Toast, a provider of restaurant software, is IBD Stock of the Day as it targets expansion internationally as well as into food and beverage retail. Toast stock has advanced 47% in 2024, though shares fell following its investor day in late May.
On the stock market today, Toast stock rose 5.3% to close at 27.30. With the gain, Toast stock moved into a buy zone. The digital payments stock owned an entry point of 26.29 from a cup-with-handle base. A 5% buy zone extends to 27.60.
Toast's products range from point-of-sale hardware, kitchen displays, payment processing, supplier and invoice management to payroll, delivery management, menu consultation and marketing programs.
Gross Profit Key Financial Metric
While Toast has outperformed other payment stocks in 2024, shares fell on May 29 when the company hosted an investor day. Toast stock hit an intraday low of 21.32 on June 13. But bullish views on TOST stock then prevailed.
In 2024, Toast is expected to earn 45 cents per share on an adjusted basis vs. a 9-cent adjusted profit last year and a 27-cent loss in 2022, according to FactSet data.
For digital payments firms like Toast, gross profit is a key financial metric. That's the difference between total revenue and the cost of goods sold.
At the investor day, Toast management forecast recurring gross profit of "at least" 20% year-over-year growth "over the next 2-3 years." The outlook underwhelmed some investors. Consensus estimates had been around 25% gross profit.
However, Toast management also laid out expansion plans in its core restaurant business and in new markets. Toast's main competitors include Square-parent Block, Fiserv's Clover, Shift4, Lightspeed, TouchBistro and SpotOn.
Toast Stock: Referral Engine
In the March quarter, Toast added over 6,000 net new locations, reaching 112,000 overall, up 32% year over year. Meanwhile, happy Toast customers create a powerful "word-of-mouth" referral engine in the industry, analysts say.

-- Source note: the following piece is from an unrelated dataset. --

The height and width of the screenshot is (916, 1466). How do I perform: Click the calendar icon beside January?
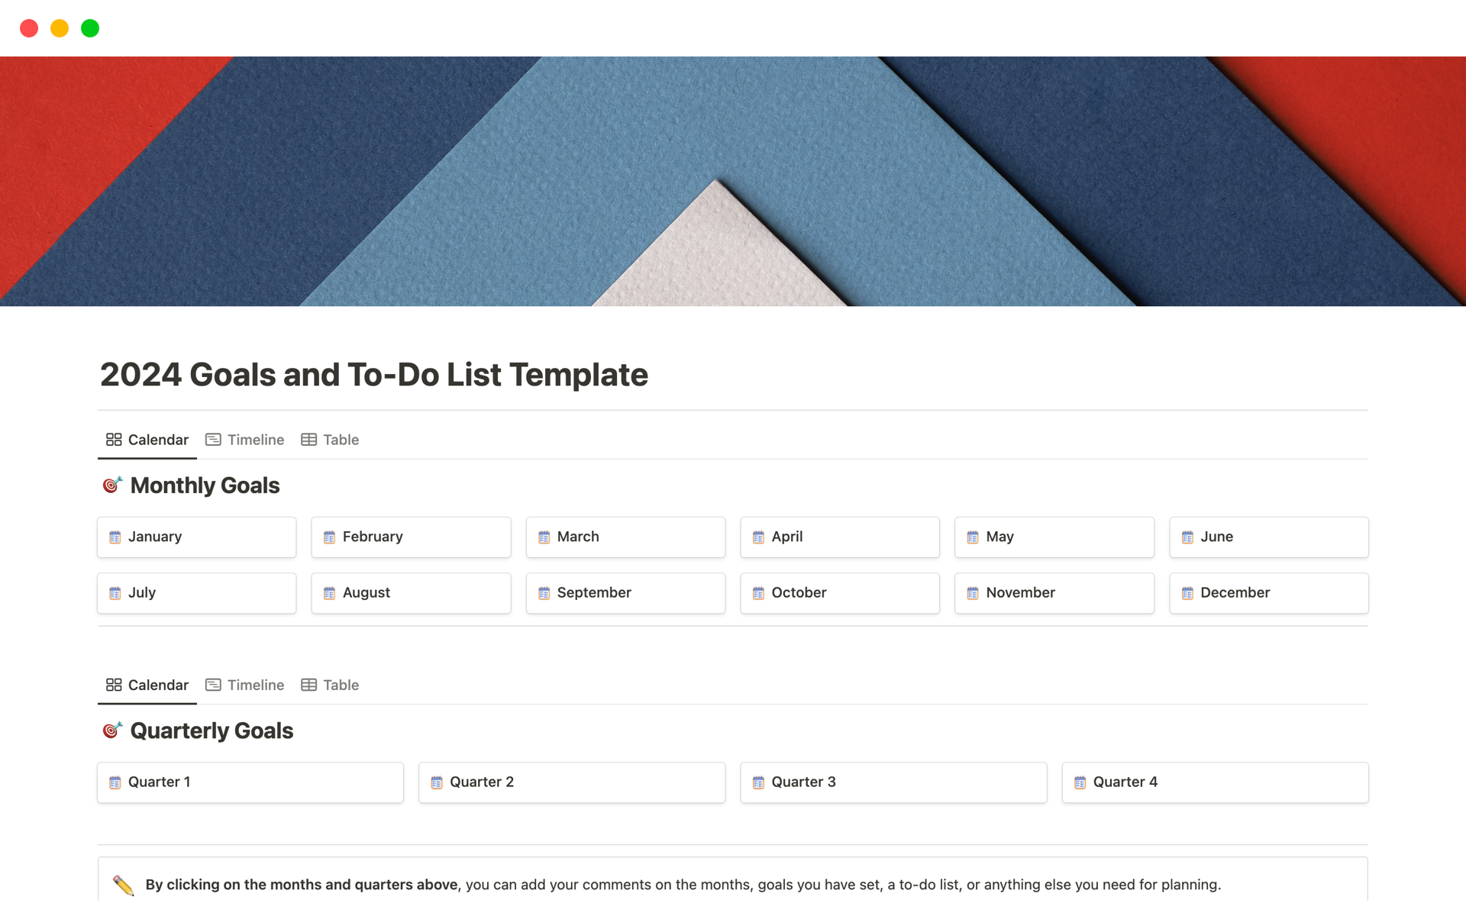point(115,537)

"With 112,000 live locations now on its platform, Toast estimates that it has market share of roughly 13% in the core U.S. restaurant market," said William Blair analyst Stephen Sheldon in a report. "However, the team believes it still has significant runway domestically as well as in its target international markets and in adjacent categories like food and beverage retail."
Further, the company has expanded into Canada, the U.K. and Ireland.
Jefferies analyst Samad Samana also holds an upbeat view.
Toast Stock: Food And Beverage Retail
"Beyond expanding the total addressable market by 220,000 locations, we found it notable that TOST's new solution targeted at convenience stores, independent grocers, and bottle shops should benefit from much greater gross payment volume per location than its core U.S. restaurant locations," Samana in a report.
In May, Toast announced an artificial intelligence-based tool called Sous Chef. It provides restaurant managers with customer insights to drive sales growth.
Meanwhile, Toast's Q1 revenue rose 31% to $1.075 billion, topping estimates of $1.048 billion.
Earnings before interest, taxes, depreciation and amortization, or EBITDA, came in at $57 million, handily beating estimates of $25.2 million. The company raised full-year EBITDA guidance to $250 million to $270 million from $200 million to $220 million.
Toast's long-term financial goals also include 30% to 35% EBITDA margins.
"With strong top-line growth, coupled with a continued shift toward margin-rich subscription revenue and improvements in operating leverage, we believe that TOST will remain on track toward its long-term adjusted EBITDA target," said RBC Capital analyst Daniel Perlin in a report.
Toast Technical Ratings
Co-founders Steve Fredette and Aman Narang worked at Endeca, a business intelligence software firm. Oracle acquired Endeca in 2011.
The company was founded in 2012, but Toast stock didn't go public until September 2021. The initial public offering raised $870 million.
Meanwhile, Toast stock holds an IBD Composite Rating of 73, according to IBD Stock Checkup.
IBD's Composite Rating combines five separate proprietary ratings into one easy-to-use rating. Also, the best growth stocks have a Composite Rating of 90 or better.
Further, Toast stock has an Accumulation/Distribution Rating of B-plus. That rating analyzes price and volume changes in a stock over the past 13 weeks of trading. Its current rating indicates more funds are buying than selling.
The rating, on a scale of A+ to E, measures institutional buying and selling in a stock. A+ signifies heavy institutional buying; E means heavy selling. Think of the C grade as neutral.
Based in Boston, the company also has U.S. offices in Chicago, Omaha, Reno, San Francisco and Nashville. Toast's software runs on cloud-computing infrastructure at Amazon Web Services, part of Amazon.com.
In 2020, the company rolled out Toast Capital, which provides loans to restaurants.
A previous version of this story included inaccurate earnings estimates for Toast in 2023 and 2022.